Several senior Foundation staffers participated in “The Pulse of Philanthropy,” the 3rd national conference of Philanthropic Foundations Canada. From October 28-30, 2009, leaders in the philanthropic sector met in Calgary to explore the shifting funding landscape as charities and nonprofits address the effects of the economic downturn. President and CEO Tim Brodhead moderated a core session on mission and practice-based reflection. Foundation leaders shared their experiences of gathering input from peers, field experts and grantees in helping address the question: how can we be as effective as possible in achieving our mission? Presenters included Fiona Ellis, former Director, Northern Rock Foundation, Newcastle, UK and the Muttart Foundation’s Christopher Smith.
Stephen Huddart, Vice President of the Foundation, presented in a concurrent session on immigration and the role of foundations in providing opportunities for engagement, success, and the development of a more inclusive society. Moderated by the Maytree Foundation’s Ratna Omidvar, other presenters included The Metropolis Project’s Howard Duncan and Germany’s Ulrich Kolber, from Bertelsmann Foundation.
Finally, Senior Program Officer John Cawley designed and presented at a session on sport and philanthropy. Together with moderator Ian Bird of grantee Sport Matters Group, other presenters included the Ontario Trillium Foundations’ Doug Gore and Blythe Hartley from Strachan Hartley Legacy Foundation. Conversation explored using sport as a community development mechanism, fostering the next generation of volunteers and mobilizing citizens from a range of backgrounds in building resilient communities.

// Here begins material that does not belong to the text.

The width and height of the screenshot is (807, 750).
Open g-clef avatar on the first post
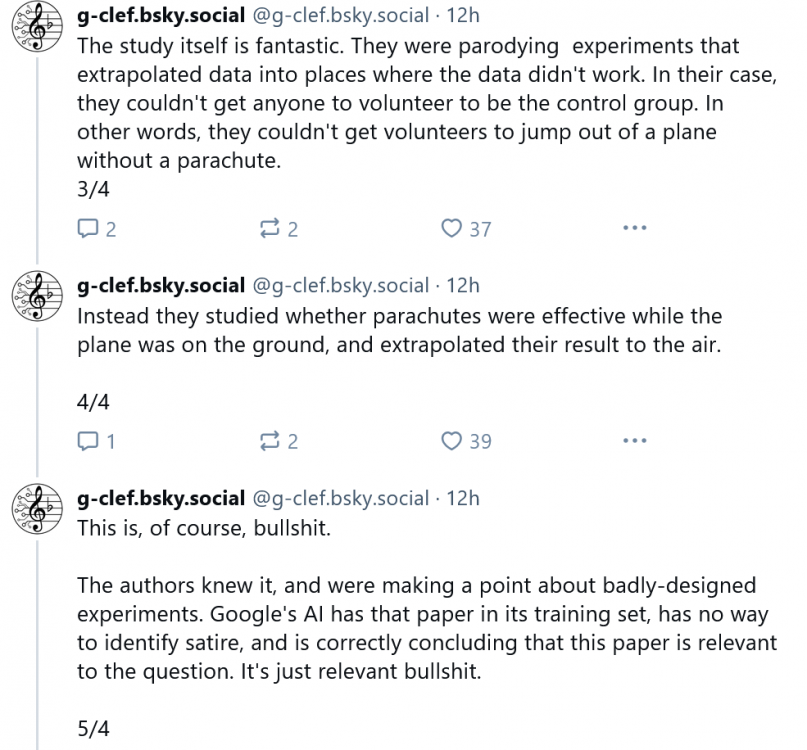[38, 32]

“I am proud that Calgary will be hosting this important gathering under the theme of The Pulse of Philanthropy,” writes Alberta Premier Ed Stelmach in welcoming the delegates. “Alberta would not be the success it is today without the generosity of independent grantmakers and foundations… Without a doubt, your work will be appreciated by grant and donation recipients for years to come.”